# Missing Abby



## Rinchan (Feb 13, 2011)

My family lost our cat Abby about four years ago. She was 18 years old and a black and white cat. Her death was nice because one day she layed down on a blanket and never woke up. We were expecting her to go soon and were debating whether or not to take her to be pts, but she wasn't in any pain and could still get around, just short distances and very slowly. And we would hold her for hours and pet her when she became very weak. I am sad that I wasn't there when she died. I came home and found her  My dad buried her in the back yard the next day because he wanted to make sure that she had stiffened up in case she had any life left in her.

But she never got a proper memorial. So I figured that it's never too late.

We got her when she was a kitten. A stray cat had a litter of kittens and someone had dumped them at my uncle's door step. My mom agreed to take the cats in. When the kittens were old enough, someone at my mother's work adopted the mother cat and three other people at my mom's work took the other kittens. We kept Abby. 

She was an awesome cat. When we got a wheten terrier puppy, she would chase her around the yard which was quite amusing to see XD. She would follow my dad around the house and to his friends house down the street. She was very dominate and never backed down from any animal. For a while she was an outdoor cat and would refuse to come inside. She had no tolerance for other animals introduced into the house so we made her home on the screened in porch so that no other animal could get her at night and she could still be outside. When feline leukimia broke out in our neighborhood, she was the only cat that did not die of it. Not sure if she had a shot. She was very active up until she was about 17 years old when she started to slow down. I would sit with her while watching TV because I knew she would go soon and I wanted the last days of her life to be awesome.

It was hard to say good bye to her, and after four years I am still tearing up writing this.


----------



## Whaler (Feb 13, 2011)

i am so sorry for your loss.

i'm glad that you spent a lot of quality time with are towards the end, i bet she appreciated that very much.


----------



## Susan (Mar 29, 2010)

If Abby was a family cat and she lived to be 18 years, then I imagine you must have grown up with her, and she with you.

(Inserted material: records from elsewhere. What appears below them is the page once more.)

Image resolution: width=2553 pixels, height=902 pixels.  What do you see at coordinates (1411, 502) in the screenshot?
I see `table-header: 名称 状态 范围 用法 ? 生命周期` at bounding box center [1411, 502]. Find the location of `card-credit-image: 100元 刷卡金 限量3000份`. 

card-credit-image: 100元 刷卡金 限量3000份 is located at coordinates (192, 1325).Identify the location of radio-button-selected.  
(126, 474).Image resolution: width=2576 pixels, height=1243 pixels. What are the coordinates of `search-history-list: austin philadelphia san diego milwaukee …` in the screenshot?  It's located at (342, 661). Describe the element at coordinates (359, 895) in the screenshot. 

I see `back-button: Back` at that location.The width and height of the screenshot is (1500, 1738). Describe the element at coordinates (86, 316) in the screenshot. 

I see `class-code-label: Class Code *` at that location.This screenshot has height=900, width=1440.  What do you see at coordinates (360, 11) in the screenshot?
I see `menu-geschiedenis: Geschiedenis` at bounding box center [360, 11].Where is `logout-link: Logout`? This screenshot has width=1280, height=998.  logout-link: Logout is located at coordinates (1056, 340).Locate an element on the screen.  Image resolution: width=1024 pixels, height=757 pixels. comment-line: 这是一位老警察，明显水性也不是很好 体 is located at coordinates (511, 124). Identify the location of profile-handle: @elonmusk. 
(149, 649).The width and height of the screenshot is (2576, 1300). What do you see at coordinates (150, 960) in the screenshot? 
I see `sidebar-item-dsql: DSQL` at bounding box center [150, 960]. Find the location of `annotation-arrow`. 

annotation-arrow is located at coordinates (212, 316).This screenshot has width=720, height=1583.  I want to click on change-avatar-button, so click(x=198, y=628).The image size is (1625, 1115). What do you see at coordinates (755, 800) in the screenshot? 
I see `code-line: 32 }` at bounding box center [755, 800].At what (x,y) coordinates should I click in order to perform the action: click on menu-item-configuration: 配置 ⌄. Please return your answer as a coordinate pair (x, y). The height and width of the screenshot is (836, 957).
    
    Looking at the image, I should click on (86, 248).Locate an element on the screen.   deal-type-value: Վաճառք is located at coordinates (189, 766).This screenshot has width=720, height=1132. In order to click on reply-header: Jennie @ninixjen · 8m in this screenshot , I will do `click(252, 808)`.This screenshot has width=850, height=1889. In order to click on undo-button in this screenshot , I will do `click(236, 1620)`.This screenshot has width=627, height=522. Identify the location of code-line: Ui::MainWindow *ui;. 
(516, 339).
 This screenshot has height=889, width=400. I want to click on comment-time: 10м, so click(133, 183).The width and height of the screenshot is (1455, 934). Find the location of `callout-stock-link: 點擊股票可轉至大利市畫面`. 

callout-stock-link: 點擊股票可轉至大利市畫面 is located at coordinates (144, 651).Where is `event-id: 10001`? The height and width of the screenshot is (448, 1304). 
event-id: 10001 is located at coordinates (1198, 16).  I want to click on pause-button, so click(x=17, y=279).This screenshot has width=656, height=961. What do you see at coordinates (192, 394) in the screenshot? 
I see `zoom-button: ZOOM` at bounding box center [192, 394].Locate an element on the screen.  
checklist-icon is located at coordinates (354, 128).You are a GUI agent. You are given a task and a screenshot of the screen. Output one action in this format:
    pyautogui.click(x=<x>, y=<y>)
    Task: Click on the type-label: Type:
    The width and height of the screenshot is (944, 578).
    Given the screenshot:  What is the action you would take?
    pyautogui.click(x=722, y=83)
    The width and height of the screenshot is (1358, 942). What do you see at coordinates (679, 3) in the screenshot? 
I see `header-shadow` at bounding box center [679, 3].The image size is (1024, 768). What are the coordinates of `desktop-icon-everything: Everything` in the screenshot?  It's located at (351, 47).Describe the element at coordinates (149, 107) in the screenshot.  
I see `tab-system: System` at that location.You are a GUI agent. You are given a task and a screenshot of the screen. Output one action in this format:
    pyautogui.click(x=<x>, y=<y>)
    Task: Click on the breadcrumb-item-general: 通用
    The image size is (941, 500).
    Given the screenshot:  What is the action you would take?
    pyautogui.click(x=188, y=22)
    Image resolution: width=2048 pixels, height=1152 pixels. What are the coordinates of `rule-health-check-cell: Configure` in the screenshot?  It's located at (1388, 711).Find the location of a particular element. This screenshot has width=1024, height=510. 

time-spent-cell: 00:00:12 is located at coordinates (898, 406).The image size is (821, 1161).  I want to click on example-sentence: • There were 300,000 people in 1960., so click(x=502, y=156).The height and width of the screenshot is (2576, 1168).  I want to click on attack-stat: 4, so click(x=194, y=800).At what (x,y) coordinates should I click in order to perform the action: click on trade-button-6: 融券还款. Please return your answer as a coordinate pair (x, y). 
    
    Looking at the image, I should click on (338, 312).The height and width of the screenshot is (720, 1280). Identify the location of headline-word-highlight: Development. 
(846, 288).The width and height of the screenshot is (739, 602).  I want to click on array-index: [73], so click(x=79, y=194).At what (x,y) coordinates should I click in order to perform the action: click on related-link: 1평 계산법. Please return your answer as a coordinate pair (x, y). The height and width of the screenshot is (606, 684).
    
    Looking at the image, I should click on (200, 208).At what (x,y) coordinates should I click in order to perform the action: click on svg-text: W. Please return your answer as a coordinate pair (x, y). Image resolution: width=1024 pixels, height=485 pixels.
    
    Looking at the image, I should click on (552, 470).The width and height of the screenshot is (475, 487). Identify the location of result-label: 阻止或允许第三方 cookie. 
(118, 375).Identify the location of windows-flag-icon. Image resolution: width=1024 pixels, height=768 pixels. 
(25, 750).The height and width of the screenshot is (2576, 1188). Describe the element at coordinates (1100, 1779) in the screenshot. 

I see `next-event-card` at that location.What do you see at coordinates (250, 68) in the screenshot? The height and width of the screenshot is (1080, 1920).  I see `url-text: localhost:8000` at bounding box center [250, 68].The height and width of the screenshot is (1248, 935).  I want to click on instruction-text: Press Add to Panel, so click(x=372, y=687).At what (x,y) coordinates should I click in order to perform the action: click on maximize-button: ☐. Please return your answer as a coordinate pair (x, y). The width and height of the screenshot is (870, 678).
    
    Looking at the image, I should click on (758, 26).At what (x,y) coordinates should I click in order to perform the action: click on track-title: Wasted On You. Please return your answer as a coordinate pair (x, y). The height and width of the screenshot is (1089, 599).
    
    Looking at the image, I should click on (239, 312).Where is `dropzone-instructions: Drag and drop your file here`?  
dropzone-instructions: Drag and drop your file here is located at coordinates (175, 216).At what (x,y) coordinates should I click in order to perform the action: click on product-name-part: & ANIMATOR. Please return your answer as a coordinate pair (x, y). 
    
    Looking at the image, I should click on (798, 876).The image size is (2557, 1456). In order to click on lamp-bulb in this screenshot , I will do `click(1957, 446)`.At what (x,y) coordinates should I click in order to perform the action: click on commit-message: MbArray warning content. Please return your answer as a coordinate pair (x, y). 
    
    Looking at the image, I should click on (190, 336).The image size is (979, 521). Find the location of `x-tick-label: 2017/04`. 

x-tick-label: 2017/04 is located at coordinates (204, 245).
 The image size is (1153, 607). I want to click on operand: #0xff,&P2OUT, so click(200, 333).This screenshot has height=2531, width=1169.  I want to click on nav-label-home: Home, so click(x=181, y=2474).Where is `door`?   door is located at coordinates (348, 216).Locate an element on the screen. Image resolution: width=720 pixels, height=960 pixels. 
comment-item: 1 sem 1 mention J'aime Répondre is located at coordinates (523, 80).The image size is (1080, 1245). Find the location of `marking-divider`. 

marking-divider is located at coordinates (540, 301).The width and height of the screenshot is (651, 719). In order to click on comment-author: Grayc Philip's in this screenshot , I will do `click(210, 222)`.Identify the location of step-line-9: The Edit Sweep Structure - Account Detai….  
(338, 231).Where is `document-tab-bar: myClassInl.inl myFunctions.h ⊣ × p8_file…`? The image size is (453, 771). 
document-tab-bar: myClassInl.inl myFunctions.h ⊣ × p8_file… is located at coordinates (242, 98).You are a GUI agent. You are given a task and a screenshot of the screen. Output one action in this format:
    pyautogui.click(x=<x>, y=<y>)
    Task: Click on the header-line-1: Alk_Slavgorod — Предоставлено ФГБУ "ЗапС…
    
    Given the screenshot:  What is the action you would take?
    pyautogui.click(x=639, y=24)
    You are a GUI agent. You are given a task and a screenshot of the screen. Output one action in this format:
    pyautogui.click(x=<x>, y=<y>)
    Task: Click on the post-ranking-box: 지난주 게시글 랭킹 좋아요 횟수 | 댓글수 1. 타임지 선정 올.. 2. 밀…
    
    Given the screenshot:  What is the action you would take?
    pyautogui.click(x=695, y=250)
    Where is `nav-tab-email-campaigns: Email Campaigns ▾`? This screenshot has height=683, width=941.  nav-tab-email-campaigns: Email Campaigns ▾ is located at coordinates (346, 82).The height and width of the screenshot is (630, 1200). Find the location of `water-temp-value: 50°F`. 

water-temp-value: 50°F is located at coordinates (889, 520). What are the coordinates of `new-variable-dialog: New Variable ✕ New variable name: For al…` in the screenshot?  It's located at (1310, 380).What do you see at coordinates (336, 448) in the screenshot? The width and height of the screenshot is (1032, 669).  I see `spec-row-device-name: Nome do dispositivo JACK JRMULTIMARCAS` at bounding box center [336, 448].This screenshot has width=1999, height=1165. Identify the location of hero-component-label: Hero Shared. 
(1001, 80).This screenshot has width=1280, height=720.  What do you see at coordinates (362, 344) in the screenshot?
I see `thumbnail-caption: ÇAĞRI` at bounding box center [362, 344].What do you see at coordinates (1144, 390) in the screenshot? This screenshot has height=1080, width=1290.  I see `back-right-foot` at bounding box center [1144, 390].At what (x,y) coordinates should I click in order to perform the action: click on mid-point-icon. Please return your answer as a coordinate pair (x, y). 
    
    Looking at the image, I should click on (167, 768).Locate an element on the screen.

I can understand why it would be so hard to say goodbye and why you miss her so much. It sounds like you had a wonderful friend for many years. Although she's no longer with you physically, she will live forever in your heart.


----------



## Pawsitively Nicole (Feb 12, 2011)

It sounds like the memory of Abby is still strong, and that she will forever have a place in your heart. What a special girl. Sweet rest dear Abby, know that you are still loved and missed here~


----------



## Rinchan (Feb 13, 2011)

yes I was two when we got her  She was barely a week old according to my mom and she and her siblings were still nursing. I sort of got a facts of life lesson from watching the kittens nurse XD


----------